Both clinical trial data and epidemiological data revealed sertindole recipients to have all-cause mortality rates that were low (1.52 [95% CI 0.96, 2.13] per 100 patient-years of exposure [PYE] in clinical trials and 0.48 [95% CI 0.21, 0.94] to 2.34 [95% CI 0.94, 4.83] per 100 PYE in epidemiological studies) and generally similar to those in patients receiving other antipsychotics. Suicide rates among sertindole recipients were 0.37 (95% CI 0.15, 0.75) per 100 PYE in clinical trials and 0.12 to 0.73 (95% CI 0.15, 2.12) per 100 PYE in epidemiological studies. Cardiac mortality rates in sertindole recipients were also low (0.31 [95% CI 0.11, 0.68] per 100 PYE in clinical trials and 0.0–0.37 per 100 PYE in epidemiological studies) and similar to those seen in patients receiving other antipsychotics. There were no cases of ventricular arrhythmias or torsade de pointes reported in clinical trials or in epidemiological studies.

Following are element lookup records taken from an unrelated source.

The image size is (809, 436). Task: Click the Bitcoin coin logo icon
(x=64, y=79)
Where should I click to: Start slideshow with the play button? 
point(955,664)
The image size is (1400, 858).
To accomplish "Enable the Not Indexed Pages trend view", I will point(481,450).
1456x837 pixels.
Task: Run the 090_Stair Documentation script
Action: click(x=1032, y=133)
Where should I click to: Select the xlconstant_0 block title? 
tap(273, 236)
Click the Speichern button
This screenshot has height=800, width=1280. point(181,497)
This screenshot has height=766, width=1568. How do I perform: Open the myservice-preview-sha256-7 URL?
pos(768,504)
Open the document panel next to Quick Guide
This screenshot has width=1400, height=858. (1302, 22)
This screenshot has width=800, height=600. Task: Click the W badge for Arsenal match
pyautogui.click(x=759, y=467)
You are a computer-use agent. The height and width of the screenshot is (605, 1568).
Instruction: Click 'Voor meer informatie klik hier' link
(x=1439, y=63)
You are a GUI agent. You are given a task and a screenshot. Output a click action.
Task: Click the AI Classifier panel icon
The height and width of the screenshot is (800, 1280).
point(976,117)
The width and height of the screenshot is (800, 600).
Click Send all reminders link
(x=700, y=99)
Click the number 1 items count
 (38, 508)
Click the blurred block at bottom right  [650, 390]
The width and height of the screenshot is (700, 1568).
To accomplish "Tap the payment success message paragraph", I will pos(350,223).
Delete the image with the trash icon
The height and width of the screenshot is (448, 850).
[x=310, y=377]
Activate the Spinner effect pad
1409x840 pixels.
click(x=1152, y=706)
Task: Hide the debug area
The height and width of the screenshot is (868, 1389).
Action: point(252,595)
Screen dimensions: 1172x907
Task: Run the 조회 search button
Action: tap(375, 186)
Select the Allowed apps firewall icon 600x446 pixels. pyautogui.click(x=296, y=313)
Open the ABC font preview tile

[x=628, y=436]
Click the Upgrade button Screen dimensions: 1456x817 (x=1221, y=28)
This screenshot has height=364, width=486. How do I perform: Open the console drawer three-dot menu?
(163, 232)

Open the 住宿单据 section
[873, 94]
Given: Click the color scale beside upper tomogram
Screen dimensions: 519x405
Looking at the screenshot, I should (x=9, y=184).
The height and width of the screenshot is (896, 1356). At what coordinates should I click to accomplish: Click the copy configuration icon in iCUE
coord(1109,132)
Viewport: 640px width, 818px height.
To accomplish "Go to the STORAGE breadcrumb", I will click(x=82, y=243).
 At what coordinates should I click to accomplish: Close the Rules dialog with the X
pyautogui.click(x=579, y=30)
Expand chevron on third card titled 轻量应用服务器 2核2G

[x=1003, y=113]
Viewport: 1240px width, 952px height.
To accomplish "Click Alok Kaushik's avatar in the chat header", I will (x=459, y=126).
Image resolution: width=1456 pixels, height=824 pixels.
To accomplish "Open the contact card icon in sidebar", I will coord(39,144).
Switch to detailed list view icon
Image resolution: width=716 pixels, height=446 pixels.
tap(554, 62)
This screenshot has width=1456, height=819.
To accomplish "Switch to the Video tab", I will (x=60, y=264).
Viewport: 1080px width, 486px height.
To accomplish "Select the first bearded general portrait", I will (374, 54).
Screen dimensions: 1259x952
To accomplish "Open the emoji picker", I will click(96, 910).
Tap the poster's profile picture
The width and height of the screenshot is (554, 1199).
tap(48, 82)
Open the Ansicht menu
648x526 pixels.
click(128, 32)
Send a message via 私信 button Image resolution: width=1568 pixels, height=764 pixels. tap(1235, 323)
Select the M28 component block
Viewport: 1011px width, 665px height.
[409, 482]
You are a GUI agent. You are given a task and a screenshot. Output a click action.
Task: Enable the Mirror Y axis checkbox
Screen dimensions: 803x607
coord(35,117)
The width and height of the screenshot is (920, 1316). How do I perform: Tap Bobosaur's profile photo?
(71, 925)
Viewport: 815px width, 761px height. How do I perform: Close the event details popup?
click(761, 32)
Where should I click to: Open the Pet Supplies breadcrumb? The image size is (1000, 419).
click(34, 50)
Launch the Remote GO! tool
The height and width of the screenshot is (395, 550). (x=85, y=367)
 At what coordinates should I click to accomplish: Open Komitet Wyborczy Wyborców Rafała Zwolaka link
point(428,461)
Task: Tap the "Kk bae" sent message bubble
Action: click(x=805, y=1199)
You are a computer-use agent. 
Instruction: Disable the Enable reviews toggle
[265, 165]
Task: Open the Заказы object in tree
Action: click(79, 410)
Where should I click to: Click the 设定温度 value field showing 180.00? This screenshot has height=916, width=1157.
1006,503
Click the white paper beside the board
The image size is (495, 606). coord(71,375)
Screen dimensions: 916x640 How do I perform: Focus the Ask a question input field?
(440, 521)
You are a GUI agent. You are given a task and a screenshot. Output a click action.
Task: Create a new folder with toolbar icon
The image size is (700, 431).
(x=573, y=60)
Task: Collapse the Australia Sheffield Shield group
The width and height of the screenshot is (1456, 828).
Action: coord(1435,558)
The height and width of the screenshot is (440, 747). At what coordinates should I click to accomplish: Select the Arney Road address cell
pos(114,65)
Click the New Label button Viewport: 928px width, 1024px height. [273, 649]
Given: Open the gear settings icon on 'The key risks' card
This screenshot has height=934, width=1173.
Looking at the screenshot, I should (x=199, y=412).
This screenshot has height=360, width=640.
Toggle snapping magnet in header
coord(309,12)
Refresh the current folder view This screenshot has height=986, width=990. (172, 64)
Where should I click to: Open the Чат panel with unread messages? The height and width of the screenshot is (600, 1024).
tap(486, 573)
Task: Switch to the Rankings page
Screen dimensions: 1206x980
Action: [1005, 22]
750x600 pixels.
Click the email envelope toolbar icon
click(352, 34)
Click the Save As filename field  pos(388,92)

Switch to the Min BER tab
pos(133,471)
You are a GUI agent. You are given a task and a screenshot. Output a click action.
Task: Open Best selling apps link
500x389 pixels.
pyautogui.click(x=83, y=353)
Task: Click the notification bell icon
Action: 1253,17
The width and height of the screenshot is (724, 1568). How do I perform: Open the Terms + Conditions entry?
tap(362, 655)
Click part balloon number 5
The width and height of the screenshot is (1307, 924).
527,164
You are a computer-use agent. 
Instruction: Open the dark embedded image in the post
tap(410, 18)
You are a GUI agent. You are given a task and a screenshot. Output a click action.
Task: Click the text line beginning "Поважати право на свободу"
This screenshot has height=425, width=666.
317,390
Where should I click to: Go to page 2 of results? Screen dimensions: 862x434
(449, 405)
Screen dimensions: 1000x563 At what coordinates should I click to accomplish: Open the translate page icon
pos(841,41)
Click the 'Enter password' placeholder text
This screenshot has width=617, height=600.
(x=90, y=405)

Sertindole was associated with a low rate of EPS-related adverse events, with no significant difference between sertindole and placebo recipients, according to the results of clinical trials. By contrast, haloperidol was generally associated with a significantly higher incidence of EPS-related adverse events than sertindole. Rates of medication use to control EPS were similar with sertindole and placebo and significantly lower with sertindole than with haloperidol. Changes from baselines in movement rating scale scores were generally similar in sertindole and placebo or risperidone recipients, although significantly greater improvements from baseline in Abnormal Involuntary Movement Scale, Barnes Akathisia Scale and Simpson-Angus Scale scores were seen with sertindole than with haloperidol.
Pharmacoeconomic Considerations
Sertindole dominated both haloperidol and olanzapine over a 10-year period, according to the results of a Markov modelling study. In addition, prospective collection of resource utilisation data during a 1-year study revealed cost savings with sertindole compared with haloperidol in outpatients with schizophrenia. Sertindole also appeared to be associated with reductions in healthcare resource use in a nonblind, partly retrospective study.